At the landfall point, and as a result of the land designation as a Site of Special Scientific Interest, shallow water and geology, it was necessary to pre-install two pipes, one per cable, underneath the beach and near shore areas in order to land the cables. These pipes were installed using the Direct Pipe technique, a combination of micro-tunnelling and the use of a horizontal drilling machine, which was the best solution for the type of soil expected beneath the seabed. The exit points are located 420 m offshore.

For the onshore installation, the cables were installed mainly in ducts and in HDDs, required 24 joint bays and 12 specialized high voltage joints. The 400 kV outdoor sealing ends were installed horizontally prior to connecting them vertically at the Blackhillock substation. The installation of all onshore cables is also completed at this stage.

Beatrice is an extremely important renewable energy project that will help meet the UK’s targets to decarbonise electricity generation.

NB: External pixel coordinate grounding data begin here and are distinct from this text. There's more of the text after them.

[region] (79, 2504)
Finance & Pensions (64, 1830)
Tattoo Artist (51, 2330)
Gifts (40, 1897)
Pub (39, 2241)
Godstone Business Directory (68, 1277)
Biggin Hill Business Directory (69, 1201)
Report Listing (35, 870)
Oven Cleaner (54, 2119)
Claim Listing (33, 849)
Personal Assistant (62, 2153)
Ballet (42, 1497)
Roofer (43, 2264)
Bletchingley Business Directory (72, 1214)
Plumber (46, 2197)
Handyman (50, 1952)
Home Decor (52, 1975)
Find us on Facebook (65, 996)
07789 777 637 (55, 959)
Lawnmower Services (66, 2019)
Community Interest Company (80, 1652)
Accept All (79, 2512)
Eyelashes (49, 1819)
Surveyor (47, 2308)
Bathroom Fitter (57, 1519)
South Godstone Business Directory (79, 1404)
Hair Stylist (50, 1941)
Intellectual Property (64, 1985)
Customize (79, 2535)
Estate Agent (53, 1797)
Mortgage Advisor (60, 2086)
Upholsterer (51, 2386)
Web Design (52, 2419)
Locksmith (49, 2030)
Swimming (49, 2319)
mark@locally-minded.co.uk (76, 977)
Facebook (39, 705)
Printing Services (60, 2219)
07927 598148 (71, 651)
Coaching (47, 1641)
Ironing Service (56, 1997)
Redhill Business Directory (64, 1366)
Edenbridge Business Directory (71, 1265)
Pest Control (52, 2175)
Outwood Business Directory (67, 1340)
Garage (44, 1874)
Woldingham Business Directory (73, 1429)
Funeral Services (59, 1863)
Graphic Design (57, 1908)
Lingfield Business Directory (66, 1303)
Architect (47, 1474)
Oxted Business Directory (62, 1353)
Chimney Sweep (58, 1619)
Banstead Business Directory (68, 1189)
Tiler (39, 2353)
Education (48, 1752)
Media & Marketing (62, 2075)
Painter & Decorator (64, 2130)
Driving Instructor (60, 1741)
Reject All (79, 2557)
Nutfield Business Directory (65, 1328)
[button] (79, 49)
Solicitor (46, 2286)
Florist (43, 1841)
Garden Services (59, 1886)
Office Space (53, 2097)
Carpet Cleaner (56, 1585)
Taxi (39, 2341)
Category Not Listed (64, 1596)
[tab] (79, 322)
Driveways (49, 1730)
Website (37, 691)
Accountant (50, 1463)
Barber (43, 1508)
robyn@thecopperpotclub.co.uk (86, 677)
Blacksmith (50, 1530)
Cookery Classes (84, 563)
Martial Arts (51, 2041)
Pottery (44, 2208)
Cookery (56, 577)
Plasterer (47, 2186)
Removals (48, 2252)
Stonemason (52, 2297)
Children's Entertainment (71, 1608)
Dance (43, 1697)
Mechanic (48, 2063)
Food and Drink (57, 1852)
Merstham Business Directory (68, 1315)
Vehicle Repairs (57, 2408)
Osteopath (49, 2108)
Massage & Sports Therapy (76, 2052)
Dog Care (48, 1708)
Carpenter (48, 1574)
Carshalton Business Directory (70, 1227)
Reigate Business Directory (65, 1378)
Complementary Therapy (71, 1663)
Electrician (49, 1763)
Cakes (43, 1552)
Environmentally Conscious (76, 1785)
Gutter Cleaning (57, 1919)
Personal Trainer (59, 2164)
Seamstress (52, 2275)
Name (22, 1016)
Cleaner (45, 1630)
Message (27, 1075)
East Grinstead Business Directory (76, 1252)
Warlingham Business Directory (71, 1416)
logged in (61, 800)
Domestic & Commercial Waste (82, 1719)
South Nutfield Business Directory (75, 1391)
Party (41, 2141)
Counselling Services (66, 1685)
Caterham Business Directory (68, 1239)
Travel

One of the major challenges of the projects was to minimize its impact on the environment, which has been a critical focus for all project partners. The offshore specifications have been approved by Marine Scotland, the Consenting Authority of Scotland.

To ensure the success of the project, environmental advisors’ services were solicited both for onshore and offshore aspects throughout the project, to advise on compliance with environmental law and best practices to respect all the flora and fauna. Nexans has been committed to limiting the impact of these important works on the landscape, environment and the daily lives of the people living in the area.

Beatrice will serve as a strategic renewable energy source for Scotland and will lead the way in encouraging further developments in the renewable energy industry in the future. Nexans is continuing to look forward to further projects in clean energy, currently executing the Dolwin 6 windfarm project in Germany, as well as recently completing the cables for the Hywind Scotland Pilot Park windfarm, the world’s first floating windfarm.

Laure Tavernier is Nexans Project Manager for the Beatrice Offshore Windfarm project.